歩兵に対する支援となると、いろいろな手段がありますが、大きなものの一つに砲撃があることはおわかりいただけると思います。
特に150ミリクラスの野戦重砲は、遠距離からの支援砲撃の中核となる大砲であり、各国も重視しておりました。

もちろんイタリア陸軍も重視していたには違いないのですが、先日のライフルの記事同様、第二次世界大戦に参戦する準備がまったくできていなかったため、150ミリクラスの重砲も旧式砲が主力だったのはいうまでもありません。

ですが、旧式にもほどがありました。

大戦初期のイタリアの重砲として装備されていたのは、「カノーネ・ダ・149/35」という大砲で、口径149ミリ、砲身長35口径というものでした。
重量は8,220kg。
がっしりとした重砲で、45.96kgもの弾量の榴弾を16,500メートルも飛ばすことができ、そこそこの能力の大砲でした。

しかし、この砲には大きな弱点がありました。
なんと、この大砲には駐退複座機構がなかったのです。

皆様も映画などで近代式の大砲を見たとき、発射の瞬間に大砲の砲身がグッと下がるのを見たことがあるのではないでしょうか?

抽出した情報:
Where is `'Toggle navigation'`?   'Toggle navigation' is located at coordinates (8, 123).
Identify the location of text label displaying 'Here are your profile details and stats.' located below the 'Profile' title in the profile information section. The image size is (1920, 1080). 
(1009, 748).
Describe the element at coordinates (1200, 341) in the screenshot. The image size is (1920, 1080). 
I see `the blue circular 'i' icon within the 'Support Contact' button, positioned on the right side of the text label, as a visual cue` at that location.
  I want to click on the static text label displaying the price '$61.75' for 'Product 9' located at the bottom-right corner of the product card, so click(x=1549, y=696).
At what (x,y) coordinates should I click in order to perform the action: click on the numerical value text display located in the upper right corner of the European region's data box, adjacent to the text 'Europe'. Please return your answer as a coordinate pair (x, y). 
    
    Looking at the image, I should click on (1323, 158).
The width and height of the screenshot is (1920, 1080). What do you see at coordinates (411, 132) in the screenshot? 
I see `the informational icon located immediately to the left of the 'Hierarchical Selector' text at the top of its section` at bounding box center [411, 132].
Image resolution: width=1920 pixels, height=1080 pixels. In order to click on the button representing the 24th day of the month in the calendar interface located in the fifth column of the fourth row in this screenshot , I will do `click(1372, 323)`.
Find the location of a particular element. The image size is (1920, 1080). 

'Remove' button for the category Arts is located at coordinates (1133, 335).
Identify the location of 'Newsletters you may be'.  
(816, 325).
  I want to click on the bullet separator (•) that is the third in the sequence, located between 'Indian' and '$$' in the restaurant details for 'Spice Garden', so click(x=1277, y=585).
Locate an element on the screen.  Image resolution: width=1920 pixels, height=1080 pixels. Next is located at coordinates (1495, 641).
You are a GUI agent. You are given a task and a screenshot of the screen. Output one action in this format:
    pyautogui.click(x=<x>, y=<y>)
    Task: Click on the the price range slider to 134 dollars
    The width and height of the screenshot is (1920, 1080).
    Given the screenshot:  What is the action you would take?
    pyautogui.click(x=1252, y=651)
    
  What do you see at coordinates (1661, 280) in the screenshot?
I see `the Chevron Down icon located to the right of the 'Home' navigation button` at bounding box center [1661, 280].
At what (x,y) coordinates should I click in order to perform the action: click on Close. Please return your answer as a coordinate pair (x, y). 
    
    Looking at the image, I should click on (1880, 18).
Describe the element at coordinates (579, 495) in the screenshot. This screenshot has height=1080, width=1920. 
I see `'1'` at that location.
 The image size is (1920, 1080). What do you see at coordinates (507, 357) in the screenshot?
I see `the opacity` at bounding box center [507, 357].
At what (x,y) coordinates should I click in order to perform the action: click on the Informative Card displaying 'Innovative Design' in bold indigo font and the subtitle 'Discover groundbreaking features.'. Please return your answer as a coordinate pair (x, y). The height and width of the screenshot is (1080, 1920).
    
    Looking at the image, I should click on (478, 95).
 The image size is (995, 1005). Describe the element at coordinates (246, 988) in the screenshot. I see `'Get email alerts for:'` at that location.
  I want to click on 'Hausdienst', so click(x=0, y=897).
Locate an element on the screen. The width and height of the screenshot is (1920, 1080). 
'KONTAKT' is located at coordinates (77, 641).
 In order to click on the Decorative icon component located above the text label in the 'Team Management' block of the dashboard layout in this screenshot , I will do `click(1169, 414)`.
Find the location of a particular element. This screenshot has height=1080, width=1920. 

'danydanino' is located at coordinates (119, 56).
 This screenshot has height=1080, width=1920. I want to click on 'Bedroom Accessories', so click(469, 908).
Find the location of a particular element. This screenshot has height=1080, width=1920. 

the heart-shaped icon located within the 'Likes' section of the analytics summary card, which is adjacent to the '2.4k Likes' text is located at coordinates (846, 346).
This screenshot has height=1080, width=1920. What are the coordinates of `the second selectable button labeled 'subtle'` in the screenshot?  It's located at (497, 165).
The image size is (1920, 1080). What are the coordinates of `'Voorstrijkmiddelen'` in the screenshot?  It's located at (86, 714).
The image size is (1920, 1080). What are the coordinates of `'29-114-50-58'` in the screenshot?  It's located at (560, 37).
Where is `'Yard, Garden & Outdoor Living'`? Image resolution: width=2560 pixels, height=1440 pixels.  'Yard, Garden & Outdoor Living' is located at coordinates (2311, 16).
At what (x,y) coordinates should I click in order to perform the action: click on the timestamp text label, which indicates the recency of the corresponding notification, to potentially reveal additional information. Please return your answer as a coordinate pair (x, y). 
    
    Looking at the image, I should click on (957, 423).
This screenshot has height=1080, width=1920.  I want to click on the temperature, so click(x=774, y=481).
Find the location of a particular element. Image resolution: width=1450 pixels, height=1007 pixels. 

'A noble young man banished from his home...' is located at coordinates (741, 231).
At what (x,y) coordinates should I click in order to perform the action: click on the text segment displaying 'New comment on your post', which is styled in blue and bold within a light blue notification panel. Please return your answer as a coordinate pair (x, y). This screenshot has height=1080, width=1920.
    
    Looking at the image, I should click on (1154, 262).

課題の目的:
イタリア陸軍の重砲についての文章を、最後の一文のあとから書き進めてください。

課題の解答:
大砲は火薬の燃焼エネルギーで砲弾を発射するわけですが、そのときの反動を和らげるために砲身を下げて吸収するのです。
当然下がったままでは次の発射に差し支えますから、砲身の位置を元に戻す複座機構と対になるので、駐退複座機構というわけなのですが、カノーネ・ダ・149/35にはこの駐退複座機構がありませんでした。

この駐退複座機構がないとどうなるのか。
今度はナポレオン戦争あたりの古い映画を見たことはありませんでしょうか?
大砲を一発撃つと後ろにゴロゴロゴロと下がっていってしまい、次の発射のために人力で元の位置に戻してやらなくてはならないのです。
なんと、重量8,220kgもある大砲が、一発撃つごとにゴロゴロと後ろに下がってしまうのです。
それを元の位置に戻すために砲兵は押し戻してやらなくてはなりません。
これでは連続発射など望むべくもありません。
カノーネ・ダ・149/35はあまりにも旧式すぎる大砲でした。

こんな大砲が1900年に作られ、さらにはそれが第二次世界大戦でも使われたというのが驚きですが、実質イタリア軍の野戦重砲はこのカノーネ・ダ・149/35が主力だったようです。
イタリア軍は砲の後方に坂を作り、発射で下がった大砲が坂を上り、また坂を下って元の位置に戻るようにして使ったといいますが、どちらにしても発射速度は遅いものだったでしょう。

アフリカにも約60門が持ち込まれ、英軍相手に火を吹いたといいますが、おそらくあまりにも旧式な大砲であることに友軍のロンメル将軍も唖然としたのではないでしょうか。

日本もそうですが、イタリアもまた国力のなさで新型への更新がはかどらなかったんですね。

それではまた。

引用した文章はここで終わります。